The company is not an Internet play in and of itself but Beamscope owns
20% of a privately held U.S. e-commerce firm called Ironside Technologies.
Adamou says an IPO of Ironside is highly likely and that would be a boon
for Beamscope. The trouble with this stock is that Beamscope's core
business has had problems. Beamscope is an inventory management firm
that lost money last year due to a large backlog of orders. But trading at
less than $5 Canadian a share, Adamou thinks the potential upside from an
Ironside IPO outweighs the risks.

Now if you're willing to accept big risks, you might want to take a look at a
company called CryptoLogic. The company makes software for online
gaming sites. But Brandon Osten, an analyst with Sprott Securities in
Toronto, says even though this is a company that seems the epitome of
risk, it is actually one of that rare breed of Internet stocks: It is profitable.
CryptoLogic makes money from every dollar wagered in online casinos that
use CryptoLogic's licensed software. Internet investors might not be looking
at such trivialities as P/E ratios, but for what it's worth, CryptoLogic is
cheap, trading at about 10 times Osten's 1999 earnings estimates.
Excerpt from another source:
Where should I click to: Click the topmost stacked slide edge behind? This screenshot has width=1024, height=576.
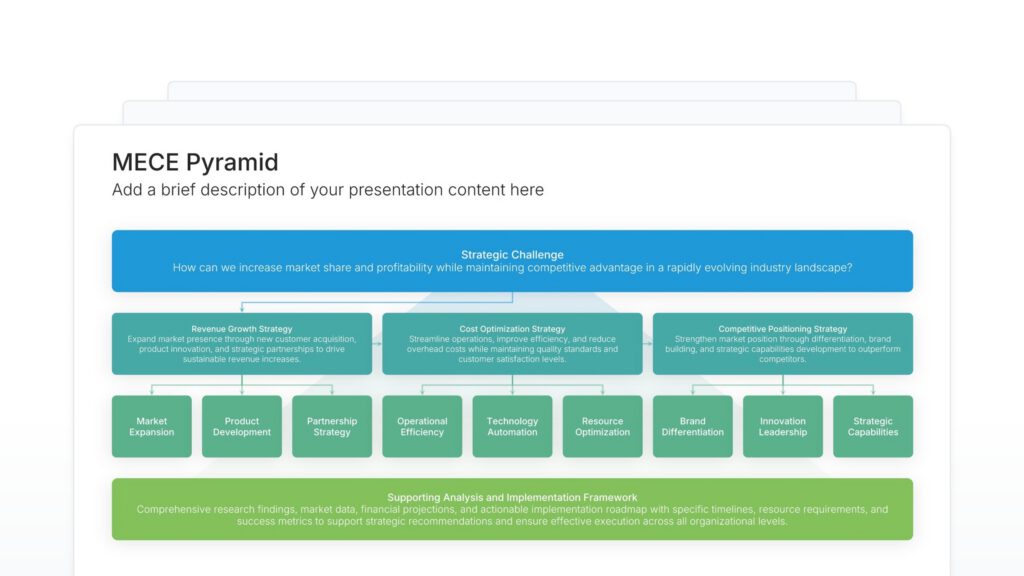click(x=512, y=90)
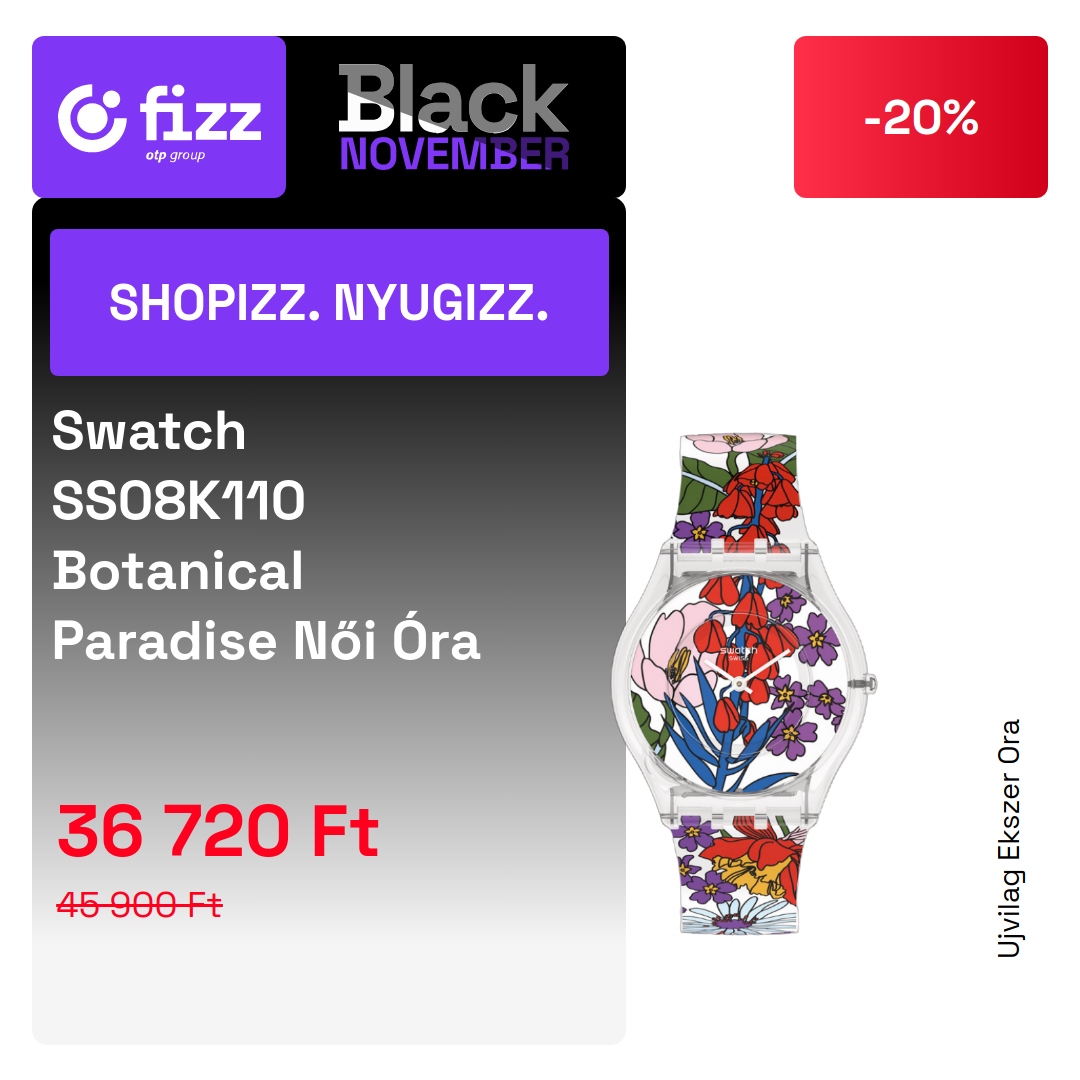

Finally, if you're looking for a safer way to invest in Canadian Internet
prospects, you could go with two larger, more established companies:
e-commerce firm BCE Emergis and software maker Open Text, which
already trades on Nasdaq under the symbol (OTEX). David Beck, an analyst
with TD Securities, the research arm of Toronto Dominion, says BCE
Emergis is a big player in the potentially lucrative business-to-business
e-commerce market. Online bill presentment and mortgage appraisal
services are two of its biggest businesses. And from a security standpoint,
it helps that Emergis' majority owner is BCE (BCE), Canada's largest
telecommunications company.

Open Text has already had an Internet-related runup, nearly doubling since
March. The company is more of a corporate enterprise software firm than
pure Internet play but the stock has risen due to buzz about a new search
engine for corporate intranets that Open Text was developing. (It unveiled
the software at an industry conference this week in Atlanta.) Open Text also
owns a small stake in MiningCo.com (MINE), a portal that recently went
public. Open Text is not cheap, trading at 60 times fiscal (ending in June)
1999 estimates. But at least it has earnings. And a multiple of 60 is
downright thrifty for a company with an Internet angle.

Of course, Internet companies are risky investments, no matter what side of
the border they're on. But if you think you've missed out on some of the
U.S.'s better Internet plays, these Canadian ones could be worth a look,
either by buying their Toronto-listed shares or, when available, the
Nasdaq-listed stocks of these Canadian companies. Just stay away from
those mining stocks, unless you want to get stuck with what seems like
the Canadian version of Zapata (ZAP).